Entries from a dataset
-- Start --
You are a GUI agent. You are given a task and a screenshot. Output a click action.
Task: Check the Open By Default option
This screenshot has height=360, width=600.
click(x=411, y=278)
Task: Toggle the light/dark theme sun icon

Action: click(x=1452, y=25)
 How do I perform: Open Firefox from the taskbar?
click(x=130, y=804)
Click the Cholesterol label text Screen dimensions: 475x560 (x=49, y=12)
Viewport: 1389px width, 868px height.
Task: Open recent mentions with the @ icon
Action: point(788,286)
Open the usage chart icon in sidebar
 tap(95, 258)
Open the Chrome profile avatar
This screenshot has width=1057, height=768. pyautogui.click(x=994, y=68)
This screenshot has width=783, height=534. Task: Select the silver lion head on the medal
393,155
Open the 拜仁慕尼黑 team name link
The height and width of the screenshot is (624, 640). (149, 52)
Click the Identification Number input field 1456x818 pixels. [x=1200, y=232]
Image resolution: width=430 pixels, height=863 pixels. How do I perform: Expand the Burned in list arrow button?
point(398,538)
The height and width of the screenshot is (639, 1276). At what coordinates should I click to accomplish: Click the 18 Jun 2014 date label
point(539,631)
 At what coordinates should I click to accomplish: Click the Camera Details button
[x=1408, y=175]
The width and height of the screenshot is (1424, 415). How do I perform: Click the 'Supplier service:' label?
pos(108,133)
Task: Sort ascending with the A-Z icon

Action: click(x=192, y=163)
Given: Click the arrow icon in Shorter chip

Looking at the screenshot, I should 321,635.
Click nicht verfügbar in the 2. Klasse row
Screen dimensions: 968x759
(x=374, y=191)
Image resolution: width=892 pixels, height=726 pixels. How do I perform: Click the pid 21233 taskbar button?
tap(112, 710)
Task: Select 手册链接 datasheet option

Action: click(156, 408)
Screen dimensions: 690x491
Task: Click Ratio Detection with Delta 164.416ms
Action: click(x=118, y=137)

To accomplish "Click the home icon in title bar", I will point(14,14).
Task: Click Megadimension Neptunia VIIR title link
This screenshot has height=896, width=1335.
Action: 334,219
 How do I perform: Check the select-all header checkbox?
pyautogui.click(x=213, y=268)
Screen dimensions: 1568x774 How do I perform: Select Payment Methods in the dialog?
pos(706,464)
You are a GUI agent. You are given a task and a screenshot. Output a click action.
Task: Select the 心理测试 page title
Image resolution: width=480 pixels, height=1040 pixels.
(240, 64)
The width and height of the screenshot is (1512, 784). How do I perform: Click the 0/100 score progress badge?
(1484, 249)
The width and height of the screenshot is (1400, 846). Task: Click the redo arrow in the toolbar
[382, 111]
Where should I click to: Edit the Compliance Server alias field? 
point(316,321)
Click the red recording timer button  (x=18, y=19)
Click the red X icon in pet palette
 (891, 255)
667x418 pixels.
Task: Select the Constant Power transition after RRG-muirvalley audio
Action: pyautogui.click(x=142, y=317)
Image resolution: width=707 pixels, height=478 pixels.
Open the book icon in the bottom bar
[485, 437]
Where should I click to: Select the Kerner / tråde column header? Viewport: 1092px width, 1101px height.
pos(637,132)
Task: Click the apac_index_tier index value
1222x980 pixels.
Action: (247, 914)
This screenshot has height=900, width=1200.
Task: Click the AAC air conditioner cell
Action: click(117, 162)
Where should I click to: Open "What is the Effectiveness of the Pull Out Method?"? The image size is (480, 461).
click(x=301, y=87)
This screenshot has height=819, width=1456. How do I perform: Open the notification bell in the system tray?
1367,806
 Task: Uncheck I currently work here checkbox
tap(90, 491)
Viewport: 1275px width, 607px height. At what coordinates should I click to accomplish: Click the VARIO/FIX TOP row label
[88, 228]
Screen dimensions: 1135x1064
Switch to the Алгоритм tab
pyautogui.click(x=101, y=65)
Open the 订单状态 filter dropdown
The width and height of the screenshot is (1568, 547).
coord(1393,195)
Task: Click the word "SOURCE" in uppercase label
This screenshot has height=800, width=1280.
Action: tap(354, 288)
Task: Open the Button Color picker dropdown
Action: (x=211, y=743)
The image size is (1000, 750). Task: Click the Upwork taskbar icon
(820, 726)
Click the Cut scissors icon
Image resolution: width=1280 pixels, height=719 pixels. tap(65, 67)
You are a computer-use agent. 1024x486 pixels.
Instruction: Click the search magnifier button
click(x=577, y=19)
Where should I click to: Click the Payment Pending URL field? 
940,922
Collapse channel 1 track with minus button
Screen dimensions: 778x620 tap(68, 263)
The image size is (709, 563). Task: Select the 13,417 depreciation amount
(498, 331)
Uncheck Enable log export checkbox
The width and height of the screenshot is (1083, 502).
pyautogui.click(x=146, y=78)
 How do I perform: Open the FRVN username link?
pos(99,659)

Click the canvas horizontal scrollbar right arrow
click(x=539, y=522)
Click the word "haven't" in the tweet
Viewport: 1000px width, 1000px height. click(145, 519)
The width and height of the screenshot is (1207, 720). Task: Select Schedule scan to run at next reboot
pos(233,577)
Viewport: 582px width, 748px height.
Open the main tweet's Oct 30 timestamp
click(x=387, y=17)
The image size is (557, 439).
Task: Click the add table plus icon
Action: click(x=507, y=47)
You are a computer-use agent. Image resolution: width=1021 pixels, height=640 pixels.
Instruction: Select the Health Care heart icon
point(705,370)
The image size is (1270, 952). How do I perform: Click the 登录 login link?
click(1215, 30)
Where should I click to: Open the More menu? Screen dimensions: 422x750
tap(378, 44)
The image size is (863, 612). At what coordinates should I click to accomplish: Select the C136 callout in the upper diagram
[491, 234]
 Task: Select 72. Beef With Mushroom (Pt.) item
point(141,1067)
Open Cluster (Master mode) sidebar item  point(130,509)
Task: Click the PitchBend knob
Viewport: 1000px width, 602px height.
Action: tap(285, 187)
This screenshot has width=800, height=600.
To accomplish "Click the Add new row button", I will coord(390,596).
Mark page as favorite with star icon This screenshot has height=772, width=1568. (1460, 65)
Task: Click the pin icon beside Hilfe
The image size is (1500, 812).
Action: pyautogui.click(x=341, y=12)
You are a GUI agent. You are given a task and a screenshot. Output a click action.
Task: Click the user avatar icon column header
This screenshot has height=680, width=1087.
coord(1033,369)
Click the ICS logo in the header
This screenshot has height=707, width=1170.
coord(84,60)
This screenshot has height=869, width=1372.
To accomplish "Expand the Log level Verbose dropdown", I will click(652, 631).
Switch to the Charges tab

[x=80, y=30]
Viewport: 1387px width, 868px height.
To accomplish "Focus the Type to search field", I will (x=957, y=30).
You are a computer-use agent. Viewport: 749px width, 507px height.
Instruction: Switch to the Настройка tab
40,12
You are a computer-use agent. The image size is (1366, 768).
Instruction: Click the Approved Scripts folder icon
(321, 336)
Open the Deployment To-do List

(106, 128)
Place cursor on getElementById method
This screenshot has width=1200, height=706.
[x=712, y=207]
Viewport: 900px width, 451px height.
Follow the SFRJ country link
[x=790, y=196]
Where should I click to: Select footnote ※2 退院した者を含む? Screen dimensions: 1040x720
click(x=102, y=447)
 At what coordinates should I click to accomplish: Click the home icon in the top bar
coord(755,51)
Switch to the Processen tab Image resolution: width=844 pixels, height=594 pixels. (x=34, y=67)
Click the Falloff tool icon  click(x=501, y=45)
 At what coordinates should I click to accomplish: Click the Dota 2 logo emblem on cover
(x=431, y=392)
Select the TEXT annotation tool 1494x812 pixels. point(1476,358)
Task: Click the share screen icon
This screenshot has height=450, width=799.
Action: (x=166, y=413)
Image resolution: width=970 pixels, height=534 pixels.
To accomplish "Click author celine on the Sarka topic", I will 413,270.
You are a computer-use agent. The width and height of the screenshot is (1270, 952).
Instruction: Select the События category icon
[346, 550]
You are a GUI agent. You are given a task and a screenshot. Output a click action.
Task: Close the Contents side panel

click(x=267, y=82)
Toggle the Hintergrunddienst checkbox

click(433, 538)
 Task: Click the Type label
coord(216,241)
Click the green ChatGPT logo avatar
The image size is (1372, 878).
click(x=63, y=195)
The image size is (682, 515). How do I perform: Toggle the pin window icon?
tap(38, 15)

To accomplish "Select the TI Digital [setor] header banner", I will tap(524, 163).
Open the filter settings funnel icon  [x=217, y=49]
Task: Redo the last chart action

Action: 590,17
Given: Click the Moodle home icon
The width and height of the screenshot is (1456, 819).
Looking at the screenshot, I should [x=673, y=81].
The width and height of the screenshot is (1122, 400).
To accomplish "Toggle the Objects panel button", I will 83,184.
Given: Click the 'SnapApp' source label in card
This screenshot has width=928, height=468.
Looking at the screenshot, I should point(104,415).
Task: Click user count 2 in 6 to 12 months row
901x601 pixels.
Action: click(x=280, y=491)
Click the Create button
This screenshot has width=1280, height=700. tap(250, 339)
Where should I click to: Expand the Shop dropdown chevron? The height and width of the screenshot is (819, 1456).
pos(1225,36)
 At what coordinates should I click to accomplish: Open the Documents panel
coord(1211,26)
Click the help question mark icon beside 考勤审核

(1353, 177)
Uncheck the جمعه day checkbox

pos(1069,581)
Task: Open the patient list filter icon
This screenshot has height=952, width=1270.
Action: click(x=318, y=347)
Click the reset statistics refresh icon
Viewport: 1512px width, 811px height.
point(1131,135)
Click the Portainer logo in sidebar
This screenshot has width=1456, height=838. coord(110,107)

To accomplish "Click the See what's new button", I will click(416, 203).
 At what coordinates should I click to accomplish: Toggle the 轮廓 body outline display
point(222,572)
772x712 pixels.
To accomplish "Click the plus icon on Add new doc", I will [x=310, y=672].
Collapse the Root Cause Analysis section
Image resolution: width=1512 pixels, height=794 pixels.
-- End --
WHAT YOU HAVE TO DO: Quote the records verbatim in the stretch from the line that contains "Click the Portainer logo in sidebar" through the end of the records.

ANSWER TO THIS TASK:
Click the Portainer logo in sidebar
This screenshot has width=1456, height=838. coord(110,107)

To accomplish "Click the See what's new button", I will click(416, 203).
 At what coordinates should I click to accomplish: Toggle the 轮廓 body outline display
point(222,572)
772x712 pixels.
To accomplish "Click the plus icon on Add new doc", I will [x=310, y=672].
Collapse the Root Cause Analysis section
Image resolution: width=1512 pixels, height=794 pixels.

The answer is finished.